A dog wheelchair may be the answer to getting your dog back on its feet and enjoying long walks again. A rear cart supports a dog right under its back legs and supports them from underneath. This allows your dog to walk easily on all four legs. Canine carts have many benefits. The wheelchair’s support relieves pressure on a dog’s hind end, which can make it easier for the older dog to stay active for longer. Just because a dog starts to use a wheelchair, doesn’t mean it will rely on it full time. Many geriatric dogs will use a wheelchair only when exercising and may not need to rely on the cart all the time.

My geriatric dog is slowing down. Is this a natural part of aging?

Slowing down can be a natural part of a dog getting older. But more likely, it’s a sign that a pet’s health and mobility needs have changed. If you see behavioral changes in your dog, such as:

  • Sleeping more
  • Playing Less
  • Loss of interest in being active

Take note and contact your veterinarian. These changes in demeanor and activity levels can mean that there could be an underlying problem that needs to be addressed.

How can you help an older dog to stand up?

pup French Bull Dog getting up his front stairs with a dog rear support leash assisted by his pet parent

Struggling to stand up or push up off the ground is incredibly common and often the very first sign that an older dog is experiencing mobility loss. Luckily, there are simple mobility devices available to help assist your dog to stand.

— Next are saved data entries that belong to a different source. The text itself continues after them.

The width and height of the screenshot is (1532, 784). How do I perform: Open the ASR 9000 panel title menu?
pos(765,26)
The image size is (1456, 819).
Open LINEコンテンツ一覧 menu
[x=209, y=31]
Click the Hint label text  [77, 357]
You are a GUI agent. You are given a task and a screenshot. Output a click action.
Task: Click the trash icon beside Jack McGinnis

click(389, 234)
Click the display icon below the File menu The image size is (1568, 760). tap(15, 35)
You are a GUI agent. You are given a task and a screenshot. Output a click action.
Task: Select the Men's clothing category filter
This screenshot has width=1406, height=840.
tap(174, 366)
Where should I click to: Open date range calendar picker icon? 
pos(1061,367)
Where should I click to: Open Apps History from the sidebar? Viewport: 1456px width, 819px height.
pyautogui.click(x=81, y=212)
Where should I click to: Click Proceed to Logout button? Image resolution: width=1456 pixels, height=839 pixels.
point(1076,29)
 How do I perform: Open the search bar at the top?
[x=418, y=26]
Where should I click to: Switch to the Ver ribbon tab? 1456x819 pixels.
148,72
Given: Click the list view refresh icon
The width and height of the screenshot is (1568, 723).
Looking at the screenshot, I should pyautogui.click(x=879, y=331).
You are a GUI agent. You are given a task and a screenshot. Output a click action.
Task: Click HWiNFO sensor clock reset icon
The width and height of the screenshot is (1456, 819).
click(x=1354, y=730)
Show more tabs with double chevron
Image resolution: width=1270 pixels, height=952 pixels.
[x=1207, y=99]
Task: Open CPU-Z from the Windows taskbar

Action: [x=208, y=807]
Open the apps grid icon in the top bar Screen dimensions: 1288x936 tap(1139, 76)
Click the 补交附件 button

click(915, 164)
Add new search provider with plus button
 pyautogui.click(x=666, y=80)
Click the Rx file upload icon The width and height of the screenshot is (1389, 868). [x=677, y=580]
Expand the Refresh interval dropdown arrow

The Up-n-Go Rear Support Leash is a simple lifting device that features two padded loops attached to a handle. While your dog is lying on the ground, slip one loop up each of your dog’s back legs and gently lift up on the handle to help your dog to stand. Once your dog is steady on its feet, you can remove the support leash. If your dog still needs assistance, you can continue to support your dog and help them outside.